George March

Personal information
- Full name: John George March
- Born: 25 November 1932 Ushaw Moor, County Durham, England
- Died: 30 November 2017 (aged 85)
- Batting: Left-handed
- Bowling: Slow left-arm orthodox

Domestic team information
- 1963–1975: Durham

Career statistics
| Competition | List A |
| Matches | 4 |
| Runs scored | 91 |
| Batting average | 22.75 |
| 100s/50s | –/1 |
| Top score | 78 |
| Balls bowled | 48 |
| Wickets | 1 |
| Bowling average | 18.00 |
| 5 wickets in innings | – |
| 10 wickets in match | – |
| Best bowling | 1/18 |
| Catches/stumpings | –/– |
- Source: Cricinfo, 7 August 2011

= George March =

English cricketer

John George March (25 November 1932 - 30 November 2017) was an English cricketer. March was a left-handed batsman who bowled slow left-arm orthodox. He was born in Ushaw Moor, County Durham.

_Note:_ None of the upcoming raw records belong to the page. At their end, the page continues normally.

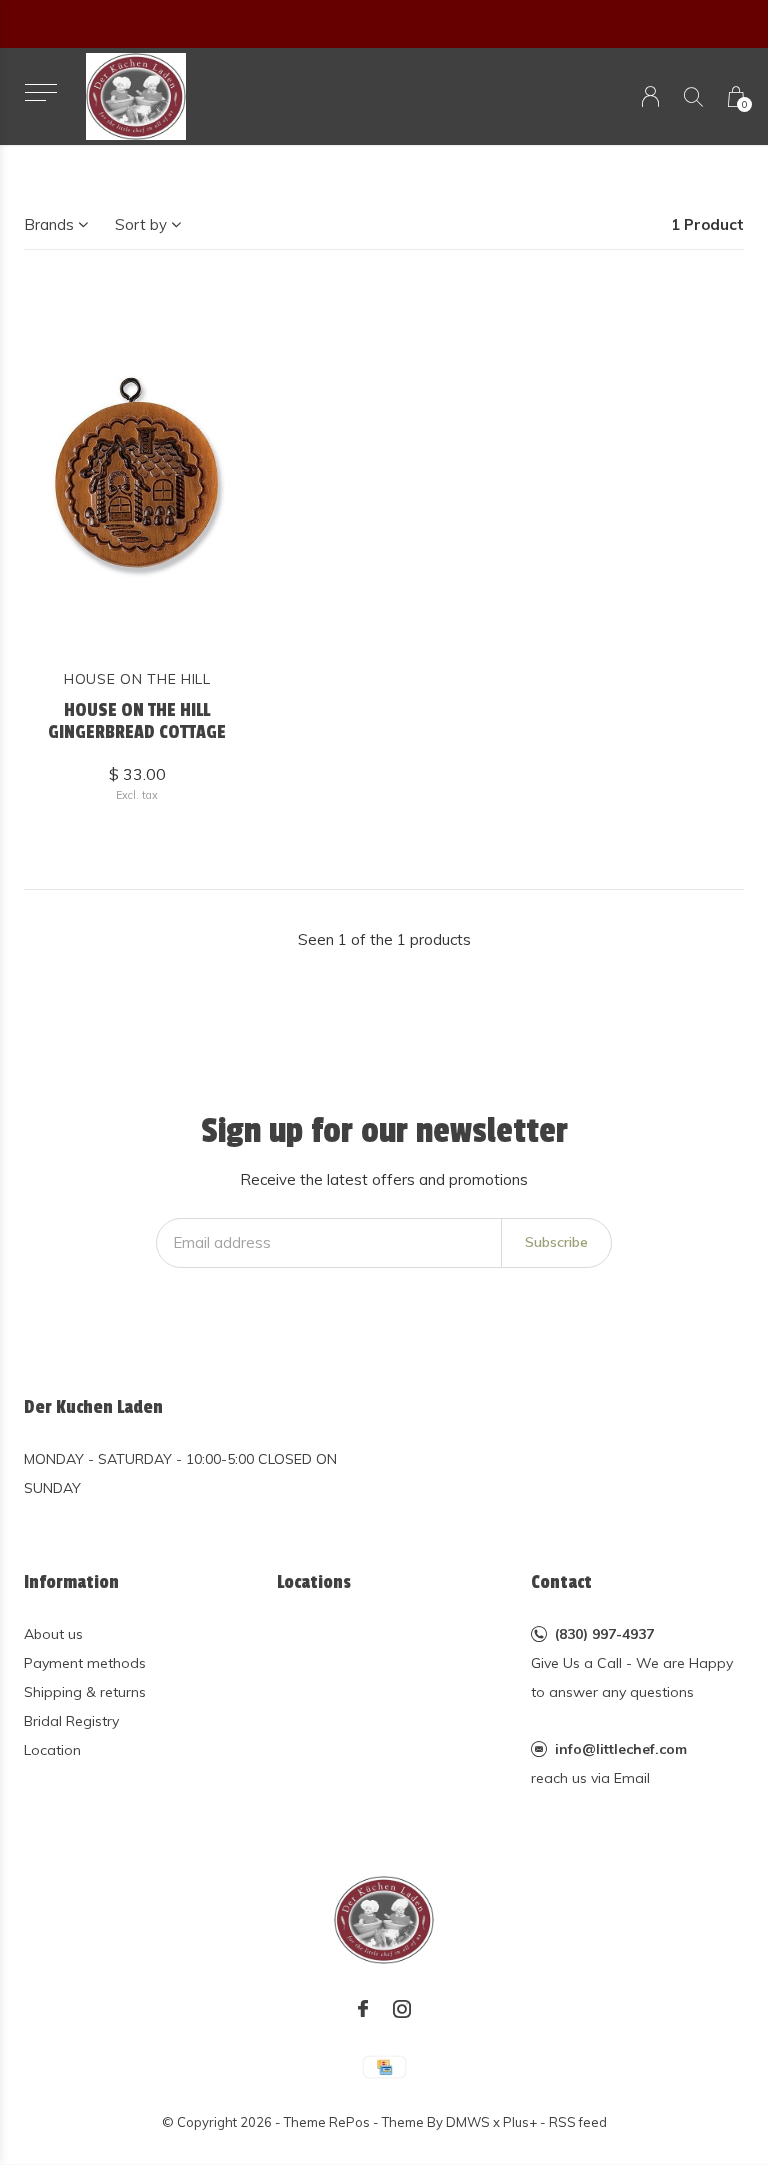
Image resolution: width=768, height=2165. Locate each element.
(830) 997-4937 (604, 1634)
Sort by (141, 224)
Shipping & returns (85, 1692)
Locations (314, 1582)
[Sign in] (650, 96)
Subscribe (556, 1242)
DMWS (468, 2122)
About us (53, 1634)
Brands (49, 224)
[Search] (693, 96)
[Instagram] (402, 2009)
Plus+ (520, 2122)
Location (52, 1750)
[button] (40, 92)
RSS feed (578, 2122)
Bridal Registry (71, 1721)
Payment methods (85, 1663)
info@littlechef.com (621, 1749)
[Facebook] (363, 2009)
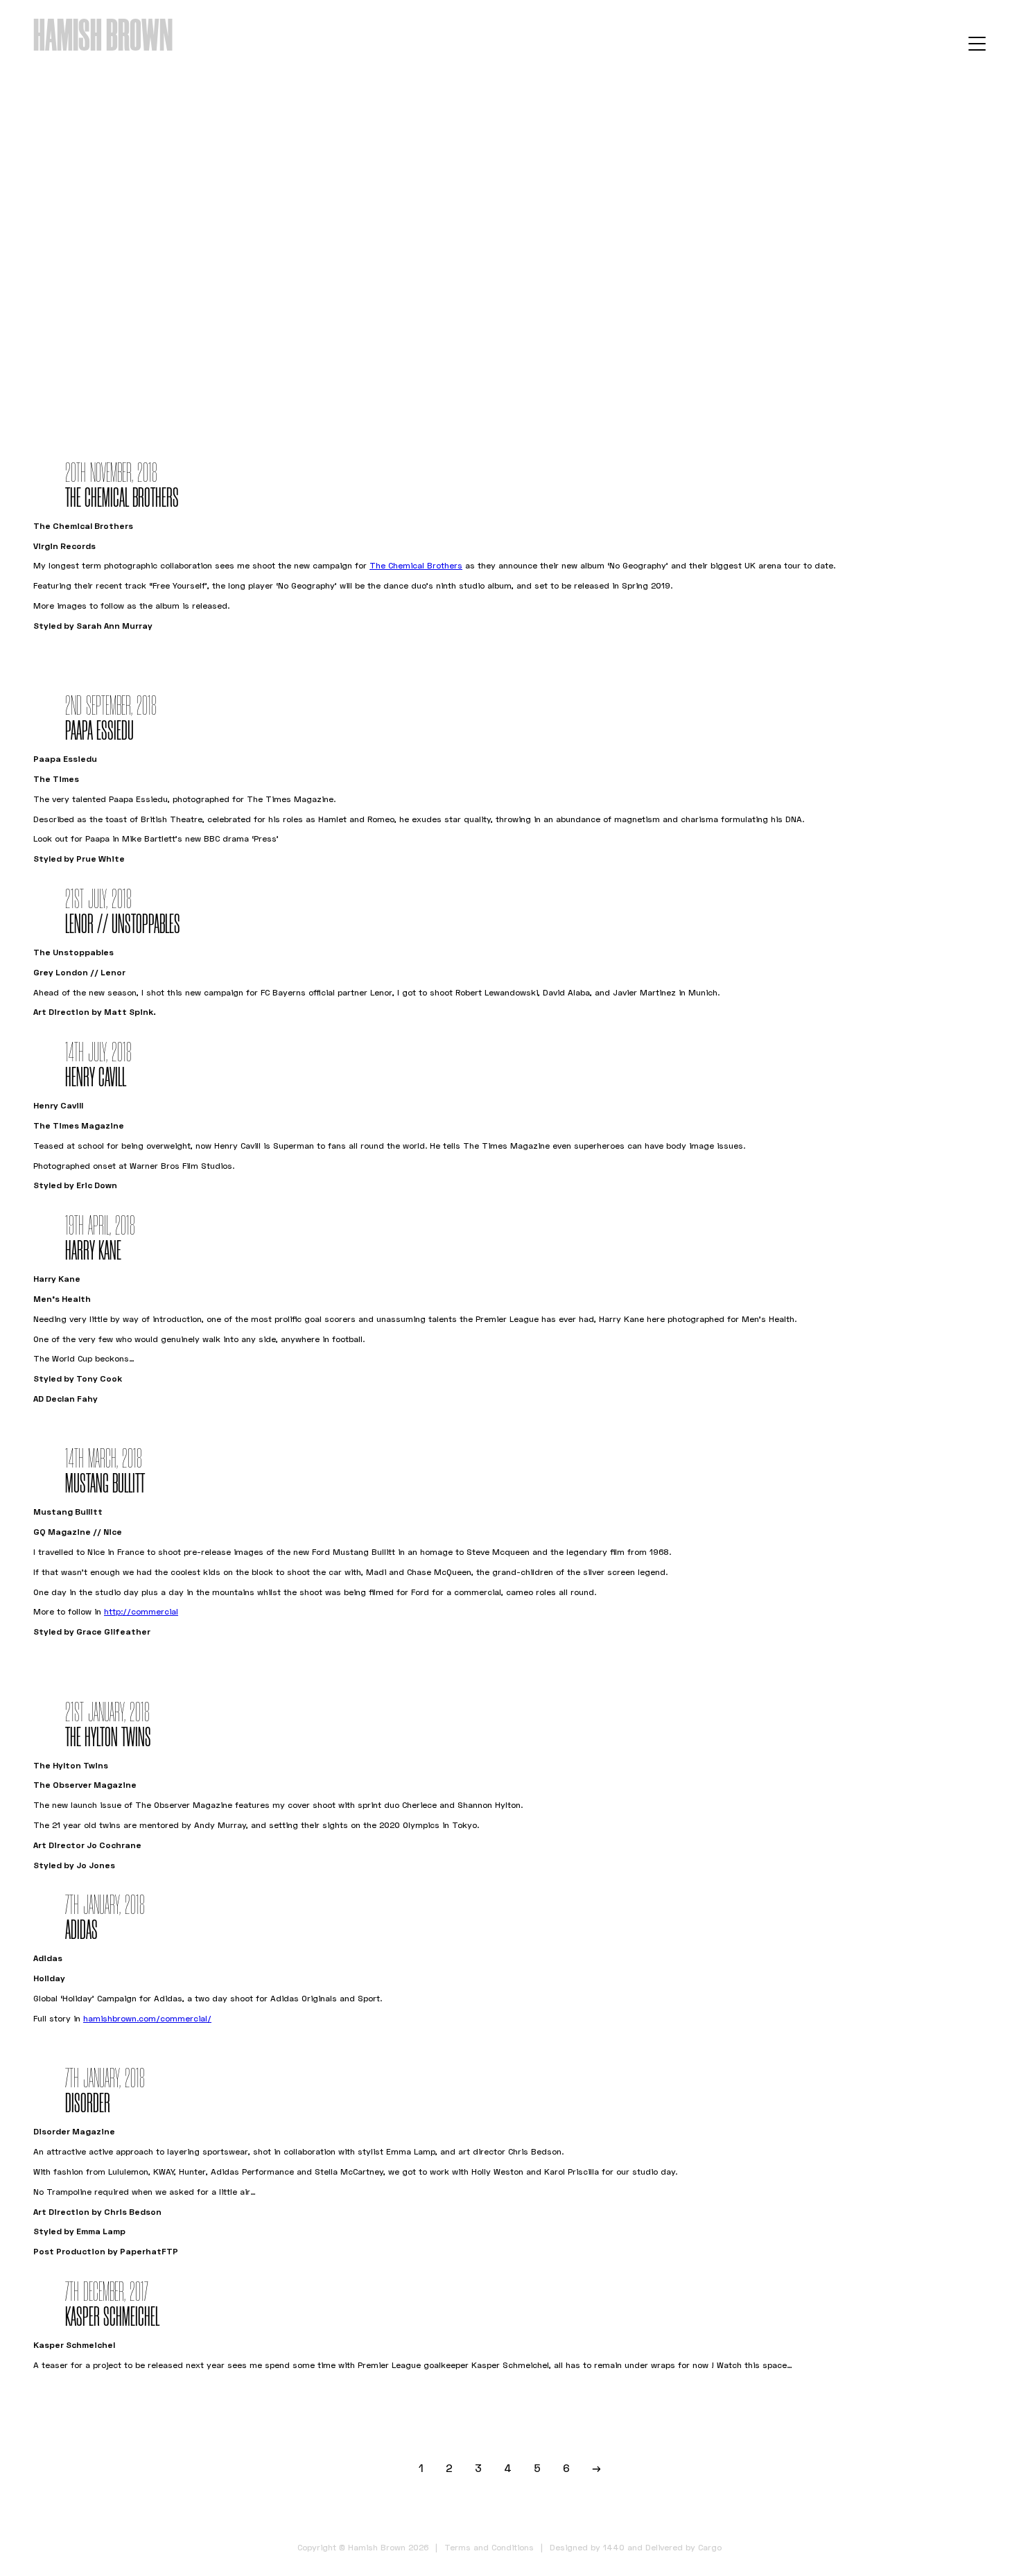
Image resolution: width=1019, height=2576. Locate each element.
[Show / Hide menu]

March made his debut for Durham against the Lancashire Second XI in the 1963 Minor Counties Championship. He played Minor counties cricket for Durham from 1963 to 1975, making 55 Minor Counties Championship appearances. He made his List A debut against Oxfordshire in the 1972 Gillette Cup. He made 3 further List A appearances for Durham, the last of which came against Essex in the 1973 Gillette Cup. In his 4 List A matches, he scored 91 runs at an average of 22.75, with a high score of 78. This score came against Surrey in the 1972 Gillette Cup. With the ball, he took a single wicket which came at an overall cost of 18 runs.